Until 2012, free transfer was not possible between terminals, in contrast to the Heathrow Express. In January 2012, free travel was introduced for Oyster card and contactless payment card holders between the Heathrow stations on the Piccadilly line. Journeys from Heathrow Terminals 2 & 3 or Heathrow Terminal 5 to Terminal 4 via the Piccadilly line require a change at Hatton Cross.
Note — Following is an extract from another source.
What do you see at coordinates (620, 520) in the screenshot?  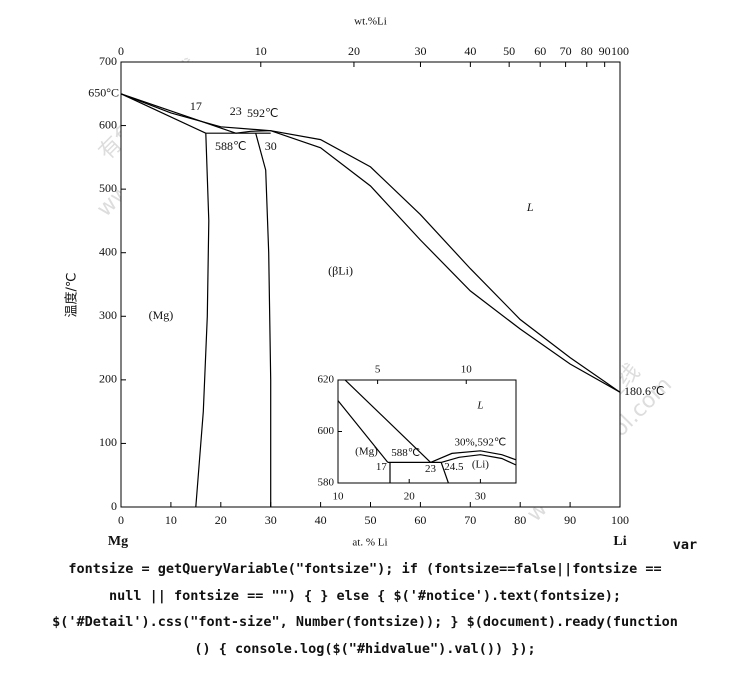 I see `x-tick-label: 100` at bounding box center [620, 520].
As of March 2012, the station had undergone renovation works which featured an extended control room, all six escalators refurbished, a station enhancement and two Step Free Access lifts from the ticket hall (located near the bottom of the escalators from street level) to the platforms. Step-free access to street level will continue to be served by the two airport lifts from the Coach station.

==Artwork==
The station platforms feature an abstract mural of Concorde (the supersonic airliner) in vitreous enamel by artist Tom Eckersley. The current murals are replacements from the station renovation works carried out in 2012 when, due to a change of tiling colour, the murals were amended to show different colourways. The originals were donated in c.2018 by London Underground to various collections including the University of West London and the National Museums of Scotland.

==Services==

Heathrow Terminals 2 & 3 station is on the Heathrow branch of the Piccadilly line in London fare zone 6. It is between Heathrow Terminal 5 to the west and Hatton Cross to the east. It is also next to Heathrow Terminal 4 in a one-way operation.

| Preceding station | London Underground |  |  | Following station |
| Heathrow Terminal 5 Terminus |  | Piccadilly line Heathrow branch |  | Hatton Cross towards Cockfosters or Arnos Grove |
Heathrow Terminal 4 One-way operation

==Connections==
The station is directly below Heathrow Central bus station, which offers both local buses and long-distance express coaches.